От знакомых американцев, встречавшихся после нашего отъезда с этой парой и передававших наши записки, мы узнали, что эта чета была страшно перепугана, услышав мое имя в передачах «Голоса Америки». Но теперь они это пережили и через тех же посредников посылают нам записки и сувениры.

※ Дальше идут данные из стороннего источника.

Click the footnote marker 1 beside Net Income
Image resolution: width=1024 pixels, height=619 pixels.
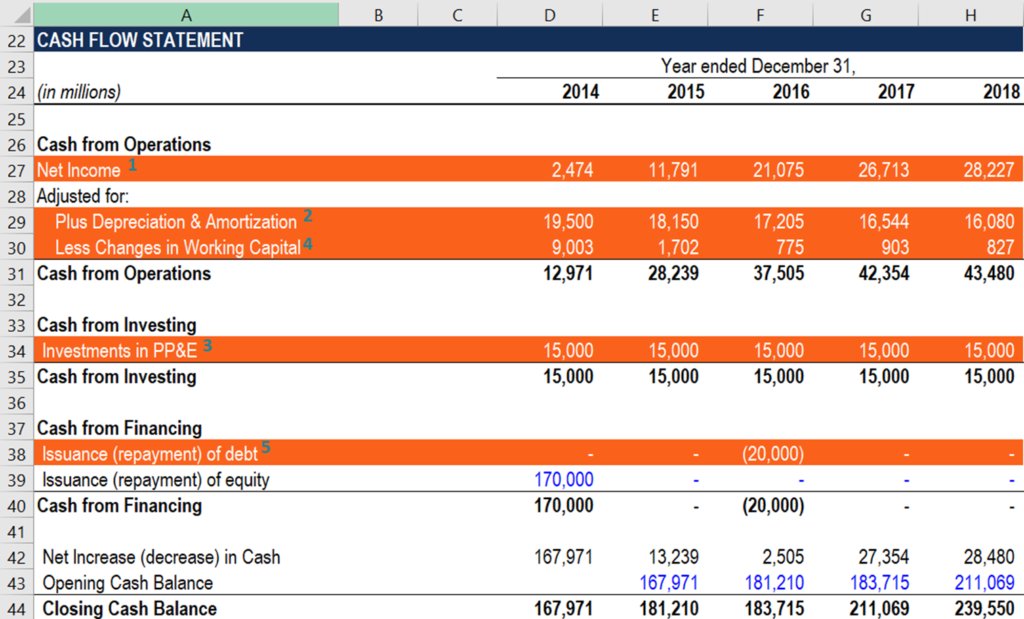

Трагедия заключается не в том, что общение невозможно, а в том, что тратятся огромные усилия, чтобы ему помешать, так как власти стараются не допустить именно такие незапланированные и неконтролируемые контакты, причем их волнуют не возникающая дружба и чувства, а возможные при этом разоблачения. За время моего пребывания в Москве нескольких репортеров избили и содержали под кратковременным арестом за контакты с диссидентами и евреями. За большинством из нас временами вели слежку. Помню, как-то в столице Армении Ереване я разыскивал школьного учителя-армянина, родившегося в Америке, с которым однажды уже беседовали другие американские репортеры. Дело было утром, и я искал школу, где он работал. Я останавливал встречавшихся мне школьников и спрашивал у них дорогу. Случайно обернувшись, я увидел шагах в тридцати от меня человека в темном костюме, останавливавшего и расспрашивавшего каждого школьника, с которым я говорил. Я разыскал учителя перед началом занятий и спросил его, когда нам лучше всего встретиться. Очевидно, ему дорого обошлась предыдущая встреча с американскими журналистами, так как он ответил: «Лучше всего нам не встречаться вовсе».
Во время моего пребывания в Риге вместе с Майком Мак-Гуайром из «Чикаго Трибюн» за нами в течение трех дней следили с такой беззастенчивой откровенностью, что мы даже дали прозвища нашим филерам (Шеф, Коротыш, Ветеран) и наблюдали за тем, как они сменяются. В Москве я иногда замечал машины, едущие вслед за моей; однажды это делалось настолько неприкрыто, что Энн и дети видели, как на протяжении всей нашей поездки от дома до валютного продовольственного магазина люди в следующей за нами машине ехали, высунувшись из окон и не спуская с нас глаз. Помню армейского офицера, попавшегося на разговоре с нами в нашем купе и уведенного на допрос. А мы только делились с ним впечатлениями о Ленинграде.